▶ _What to produce_
Begin with the first line of the listing and quote every line through the one containing "Website (92, 1963)"; give only those lines.
****************
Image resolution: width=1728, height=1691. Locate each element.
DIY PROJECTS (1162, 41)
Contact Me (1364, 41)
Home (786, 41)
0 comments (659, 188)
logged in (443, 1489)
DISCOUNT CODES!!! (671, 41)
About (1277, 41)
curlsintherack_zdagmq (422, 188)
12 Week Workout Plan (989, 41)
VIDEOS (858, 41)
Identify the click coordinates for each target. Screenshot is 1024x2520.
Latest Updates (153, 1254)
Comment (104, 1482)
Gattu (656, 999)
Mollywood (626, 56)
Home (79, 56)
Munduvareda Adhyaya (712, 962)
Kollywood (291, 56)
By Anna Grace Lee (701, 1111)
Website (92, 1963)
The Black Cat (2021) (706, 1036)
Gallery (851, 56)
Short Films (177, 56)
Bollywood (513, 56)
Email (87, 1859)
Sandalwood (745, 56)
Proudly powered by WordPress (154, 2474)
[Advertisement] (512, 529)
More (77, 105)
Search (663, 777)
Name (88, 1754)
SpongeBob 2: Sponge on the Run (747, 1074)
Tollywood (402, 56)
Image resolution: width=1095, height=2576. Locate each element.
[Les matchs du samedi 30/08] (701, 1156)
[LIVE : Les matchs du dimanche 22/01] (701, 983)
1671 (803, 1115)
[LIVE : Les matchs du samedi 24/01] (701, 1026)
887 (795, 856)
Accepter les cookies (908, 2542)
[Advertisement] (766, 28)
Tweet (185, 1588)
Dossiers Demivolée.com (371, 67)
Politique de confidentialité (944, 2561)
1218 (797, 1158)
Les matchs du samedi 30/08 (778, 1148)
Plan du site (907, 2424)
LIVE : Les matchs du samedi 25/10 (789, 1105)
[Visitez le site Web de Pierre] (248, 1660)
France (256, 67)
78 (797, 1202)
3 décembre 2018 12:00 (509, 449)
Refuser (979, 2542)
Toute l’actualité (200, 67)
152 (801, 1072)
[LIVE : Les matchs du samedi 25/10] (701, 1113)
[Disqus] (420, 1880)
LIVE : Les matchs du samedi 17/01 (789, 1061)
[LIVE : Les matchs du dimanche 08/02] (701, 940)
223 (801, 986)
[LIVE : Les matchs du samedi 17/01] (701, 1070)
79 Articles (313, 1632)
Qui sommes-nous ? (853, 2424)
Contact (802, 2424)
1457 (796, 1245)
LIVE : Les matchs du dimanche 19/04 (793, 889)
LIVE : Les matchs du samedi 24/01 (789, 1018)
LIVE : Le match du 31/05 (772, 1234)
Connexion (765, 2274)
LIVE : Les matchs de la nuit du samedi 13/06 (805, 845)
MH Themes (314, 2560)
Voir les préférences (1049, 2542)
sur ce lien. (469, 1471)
****************
▶ _Task result_
Image resolution: width=1728, height=1691. Locate each element.
DIY PROJECTS (1162, 41)
Contact Me (1364, 41)
Home (786, 41)
0 comments (659, 188)
logged in (443, 1489)
DISCOUNT CODES!!! (671, 41)
About (1277, 41)
curlsintherack_zdagmq (422, 188)
12 Week Workout Plan (989, 41)
VIDEOS (858, 41)
Identify the click coordinates for each target. Screenshot is 1024x2520.
Latest Updates (153, 1254)
Comment (104, 1482)
Gattu (656, 999)
Mollywood (626, 56)
Home (79, 56)
Munduvareda Adhyaya (712, 962)
Kollywood (291, 56)
By Anna Grace Lee (701, 1111)
Website (92, 1963)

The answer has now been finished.